*** Opening of DATA SUPPLIED ***
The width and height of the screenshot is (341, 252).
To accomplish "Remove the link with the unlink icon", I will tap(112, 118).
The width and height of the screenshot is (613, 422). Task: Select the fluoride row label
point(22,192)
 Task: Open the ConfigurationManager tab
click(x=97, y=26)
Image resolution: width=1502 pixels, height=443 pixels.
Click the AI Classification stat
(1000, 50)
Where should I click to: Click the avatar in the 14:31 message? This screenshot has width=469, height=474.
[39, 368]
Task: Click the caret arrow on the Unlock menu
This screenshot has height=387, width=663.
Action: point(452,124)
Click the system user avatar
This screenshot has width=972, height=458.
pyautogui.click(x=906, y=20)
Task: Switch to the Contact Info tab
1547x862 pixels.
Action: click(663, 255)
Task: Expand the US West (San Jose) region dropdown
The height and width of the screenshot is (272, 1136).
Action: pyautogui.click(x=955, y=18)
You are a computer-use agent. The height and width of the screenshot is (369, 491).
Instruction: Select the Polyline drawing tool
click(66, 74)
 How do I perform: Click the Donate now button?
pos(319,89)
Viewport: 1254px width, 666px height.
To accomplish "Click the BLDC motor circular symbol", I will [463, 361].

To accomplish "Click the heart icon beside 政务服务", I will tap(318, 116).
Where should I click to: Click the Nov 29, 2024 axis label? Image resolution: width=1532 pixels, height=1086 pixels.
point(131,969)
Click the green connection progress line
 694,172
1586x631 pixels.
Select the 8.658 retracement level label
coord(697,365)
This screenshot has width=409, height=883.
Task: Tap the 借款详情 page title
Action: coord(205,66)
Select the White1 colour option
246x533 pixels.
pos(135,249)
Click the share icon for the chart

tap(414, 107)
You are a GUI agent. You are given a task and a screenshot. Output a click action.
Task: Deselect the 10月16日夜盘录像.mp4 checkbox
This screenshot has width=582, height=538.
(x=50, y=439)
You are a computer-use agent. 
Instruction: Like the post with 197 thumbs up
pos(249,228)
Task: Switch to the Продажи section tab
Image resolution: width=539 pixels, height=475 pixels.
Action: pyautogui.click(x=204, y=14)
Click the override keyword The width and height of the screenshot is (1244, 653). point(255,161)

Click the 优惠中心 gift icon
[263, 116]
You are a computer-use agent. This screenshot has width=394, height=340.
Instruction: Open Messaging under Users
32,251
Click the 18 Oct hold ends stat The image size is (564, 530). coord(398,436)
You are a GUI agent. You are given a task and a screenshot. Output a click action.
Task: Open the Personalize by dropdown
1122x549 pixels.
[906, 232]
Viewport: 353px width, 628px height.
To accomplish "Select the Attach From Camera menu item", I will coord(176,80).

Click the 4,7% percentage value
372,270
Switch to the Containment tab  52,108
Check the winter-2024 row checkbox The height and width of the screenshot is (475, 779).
*** Close of DATA SUPPLIED ***
GOAL OF THE EXERCISE: All that should be written out is the stretch of lines above between the one holding "Viewport: 1254px width, 666px height." and the one holding "1586x631 pixels.", inclusive, exactly as given.

SOLUTION TO THIS EXERCISE:
Viewport: 1254px width, 666px height.
To accomplish "Click the BLDC motor circular symbol", I will [463, 361].

To accomplish "Click the heart icon beside 政务服务", I will tap(318, 116).
Where should I click to: Click the Nov 29, 2024 axis label? Image resolution: width=1532 pixels, height=1086 pixels.
point(131,969)
Click the green connection progress line
 694,172
1586x631 pixels.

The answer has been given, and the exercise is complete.